Суровый нацистский социальный дарвинизм, однако большинство солдат согласились бы с более прозаичным суждением одного гауптмана, который с горечью признавал: «Войну, конечно же, легче всего вести, находясь дома, но мне было бы стыдно, если бы я не был здесь». Похожую мысль выразил и Гарри Милерт: «Если уж мне суждено участвовать в войне, я хочу быть среди тех, кто на переднем крае ведет настоящую войну с помощью собственного оружия и физической силы». Тем не менее он признавал: «Трудно остаться собой».

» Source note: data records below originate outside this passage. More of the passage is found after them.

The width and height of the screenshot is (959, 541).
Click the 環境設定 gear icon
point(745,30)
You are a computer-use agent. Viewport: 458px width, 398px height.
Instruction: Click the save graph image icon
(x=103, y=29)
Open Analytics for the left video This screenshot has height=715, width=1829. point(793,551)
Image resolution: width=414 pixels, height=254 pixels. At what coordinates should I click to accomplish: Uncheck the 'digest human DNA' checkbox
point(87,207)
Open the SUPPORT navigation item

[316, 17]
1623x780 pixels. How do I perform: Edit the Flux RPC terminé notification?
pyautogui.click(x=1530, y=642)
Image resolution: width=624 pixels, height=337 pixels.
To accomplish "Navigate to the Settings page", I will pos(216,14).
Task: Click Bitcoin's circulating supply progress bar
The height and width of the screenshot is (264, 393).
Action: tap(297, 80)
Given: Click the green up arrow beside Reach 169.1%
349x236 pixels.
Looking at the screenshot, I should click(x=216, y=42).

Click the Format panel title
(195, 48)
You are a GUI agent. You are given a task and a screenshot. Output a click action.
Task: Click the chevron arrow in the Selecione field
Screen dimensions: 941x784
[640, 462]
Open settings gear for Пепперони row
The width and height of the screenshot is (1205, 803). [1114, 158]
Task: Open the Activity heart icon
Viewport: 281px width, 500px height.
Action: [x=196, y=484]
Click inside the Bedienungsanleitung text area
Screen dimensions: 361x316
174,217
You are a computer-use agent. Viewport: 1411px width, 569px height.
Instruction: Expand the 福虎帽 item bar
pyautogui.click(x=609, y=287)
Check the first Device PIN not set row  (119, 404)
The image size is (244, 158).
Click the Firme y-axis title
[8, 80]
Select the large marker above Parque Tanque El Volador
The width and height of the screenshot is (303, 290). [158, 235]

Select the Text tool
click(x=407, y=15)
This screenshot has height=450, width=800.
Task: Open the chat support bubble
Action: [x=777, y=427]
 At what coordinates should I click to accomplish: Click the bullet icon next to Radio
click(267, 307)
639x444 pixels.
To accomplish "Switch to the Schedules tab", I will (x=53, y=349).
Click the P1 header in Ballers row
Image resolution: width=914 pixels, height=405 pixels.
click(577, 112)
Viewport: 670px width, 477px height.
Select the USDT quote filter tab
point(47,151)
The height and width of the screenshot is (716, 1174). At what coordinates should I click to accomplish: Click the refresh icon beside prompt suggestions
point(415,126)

Большинство солдат прекрасно понимали, с каким врагом им придется иметь дело. Готовясь к первому бою, Ги Сайер видел, как его ближайший друг «пытался набраться мужества». «На деле всех переполняют эмоции… Мысль о войне пугает нас», — писал он. Похожим образом накануне вторжения в Советский Союз рассуждал Клаус Хансманн: «Сегодняшняя ночь наполнена страстями, страхами и неопределенностью… На пограничном мосту стоит первый человек, которого заберет этот день. Мы уже знаем, сколько еще ему отмерено жизни». Другие боялись не войны как таковой, а собственной реакции на нее. «Меня часто охватывает беспокойство, — признавался в мае 1940 года Эрнст Клейст. — Не беспокойство о бое или смерти. Но события приобрели такой гигантский размах, что я чувствую себя ничтожнейшим из ничтожных». «Я не хочу быть трусом, поэтому я часто молюсь богу, — писал Вальтер Хаппих. — Я знаю, с каким врагом мне придется воевать». В последних строках своего дневника Клаус Вильмс утверждал: «В жизни должны быть борьба и поиск. Борьба за самое необходимое для жизни. Да, даже с темными силами, таящимися внутри тебя». Фридрих Групе, прежде чем отправиться на разведку в густой лес, кишащий русскими, счел необходимым побороть свой страх, чтобы «преодолеть внутреннего подлеца». Рядовой Г. Ш. выразил ту же мысль более кратко: «Часто приходится преодолевать самих себя».